## Work to be completed
Write down exactly the lines of the records below, beginning with the first and ending with the line that includes "Task: Dismiss cookie notice with Got it!".

Extracted records:
* * *
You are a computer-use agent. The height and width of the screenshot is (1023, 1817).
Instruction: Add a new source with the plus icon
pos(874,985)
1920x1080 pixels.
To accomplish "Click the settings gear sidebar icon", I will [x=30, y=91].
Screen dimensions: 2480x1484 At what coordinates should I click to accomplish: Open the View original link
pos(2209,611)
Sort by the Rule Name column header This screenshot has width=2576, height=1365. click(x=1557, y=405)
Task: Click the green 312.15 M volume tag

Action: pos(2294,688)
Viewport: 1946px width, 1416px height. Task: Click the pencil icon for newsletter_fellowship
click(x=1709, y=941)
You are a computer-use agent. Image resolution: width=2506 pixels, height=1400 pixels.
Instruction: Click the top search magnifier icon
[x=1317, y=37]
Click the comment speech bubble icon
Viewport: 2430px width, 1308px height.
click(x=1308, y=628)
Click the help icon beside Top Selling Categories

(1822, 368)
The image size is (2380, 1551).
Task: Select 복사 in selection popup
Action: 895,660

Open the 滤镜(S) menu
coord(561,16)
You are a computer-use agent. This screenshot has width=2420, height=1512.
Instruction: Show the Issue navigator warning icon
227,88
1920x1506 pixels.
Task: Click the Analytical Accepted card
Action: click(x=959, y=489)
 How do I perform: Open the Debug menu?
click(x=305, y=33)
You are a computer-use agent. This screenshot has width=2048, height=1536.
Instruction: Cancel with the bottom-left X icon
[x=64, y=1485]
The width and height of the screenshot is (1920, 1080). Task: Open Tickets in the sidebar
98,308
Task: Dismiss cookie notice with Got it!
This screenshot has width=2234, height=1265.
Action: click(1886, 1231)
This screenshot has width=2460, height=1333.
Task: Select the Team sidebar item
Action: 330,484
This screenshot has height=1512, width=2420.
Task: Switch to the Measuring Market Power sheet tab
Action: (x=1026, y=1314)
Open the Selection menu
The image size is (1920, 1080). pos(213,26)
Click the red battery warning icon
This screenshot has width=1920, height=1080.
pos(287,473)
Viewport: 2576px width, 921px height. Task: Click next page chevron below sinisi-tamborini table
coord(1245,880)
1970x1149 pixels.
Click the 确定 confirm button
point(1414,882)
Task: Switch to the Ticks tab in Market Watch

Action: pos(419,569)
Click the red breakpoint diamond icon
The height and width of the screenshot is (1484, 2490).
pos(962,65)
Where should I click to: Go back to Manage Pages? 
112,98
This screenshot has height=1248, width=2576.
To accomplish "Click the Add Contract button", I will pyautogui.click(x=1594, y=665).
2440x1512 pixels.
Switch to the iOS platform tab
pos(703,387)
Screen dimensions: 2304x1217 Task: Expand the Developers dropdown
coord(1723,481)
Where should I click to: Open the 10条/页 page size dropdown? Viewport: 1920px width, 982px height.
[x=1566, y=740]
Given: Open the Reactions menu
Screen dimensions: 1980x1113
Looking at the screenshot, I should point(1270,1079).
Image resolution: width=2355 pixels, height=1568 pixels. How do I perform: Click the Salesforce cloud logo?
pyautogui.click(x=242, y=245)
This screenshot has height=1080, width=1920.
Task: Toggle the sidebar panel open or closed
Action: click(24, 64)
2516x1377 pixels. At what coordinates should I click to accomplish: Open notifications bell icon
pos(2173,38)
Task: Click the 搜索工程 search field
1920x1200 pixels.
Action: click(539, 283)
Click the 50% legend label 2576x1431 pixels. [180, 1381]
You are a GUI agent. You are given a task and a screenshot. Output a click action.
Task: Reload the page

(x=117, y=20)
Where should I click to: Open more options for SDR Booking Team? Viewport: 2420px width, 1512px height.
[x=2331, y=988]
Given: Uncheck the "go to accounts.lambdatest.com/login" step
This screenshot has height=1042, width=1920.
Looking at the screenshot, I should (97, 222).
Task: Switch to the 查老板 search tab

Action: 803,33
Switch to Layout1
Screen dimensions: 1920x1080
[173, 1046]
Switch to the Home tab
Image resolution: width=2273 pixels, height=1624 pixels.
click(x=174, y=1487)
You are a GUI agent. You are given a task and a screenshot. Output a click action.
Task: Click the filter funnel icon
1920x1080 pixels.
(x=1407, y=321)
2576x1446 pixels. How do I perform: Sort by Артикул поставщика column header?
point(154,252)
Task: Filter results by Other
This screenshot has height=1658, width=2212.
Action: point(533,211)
* * *
## Answer space
You are a computer-use agent. The height and width of the screenshot is (1023, 1817).
Instruction: Add a new source with the plus icon
pos(874,985)
1920x1080 pixels.
To accomplish "Click the settings gear sidebar icon", I will [x=30, y=91].
Screen dimensions: 2480x1484 At what coordinates should I click to accomplish: Open the View original link
pos(2209,611)
Sort by the Rule Name column header This screenshot has width=2576, height=1365. click(x=1557, y=405)
Task: Click the green 312.15 M volume tag

Action: pos(2294,688)
Viewport: 1946px width, 1416px height. Task: Click the pencil icon for newsletter_fellowship
click(x=1709, y=941)
You are a computer-use agent. Image resolution: width=2506 pixels, height=1400 pixels.
Instruction: Click the top search magnifier icon
[x=1317, y=37]
Click the comment speech bubble icon
Viewport: 2430px width, 1308px height.
click(x=1308, y=628)
Click the help icon beside Top Selling Categories

(1822, 368)
The image size is (2380, 1551).
Task: Select 복사 in selection popup
Action: 895,660

Open the 滤镜(S) menu
coord(561,16)
You are a computer-use agent. This screenshot has width=2420, height=1512.
Instruction: Show the Issue navigator warning icon
227,88
1920x1506 pixels.
Task: Click the Analytical Accepted card
Action: click(x=959, y=489)
 How do I perform: Open the Debug menu?
click(x=305, y=33)
You are a computer-use agent. This screenshot has width=2048, height=1536.
Instruction: Cancel with the bottom-left X icon
[x=64, y=1485]
The width and height of the screenshot is (1920, 1080). Task: Open Tickets in the sidebar
98,308
Task: Dismiss cookie notice with Got it!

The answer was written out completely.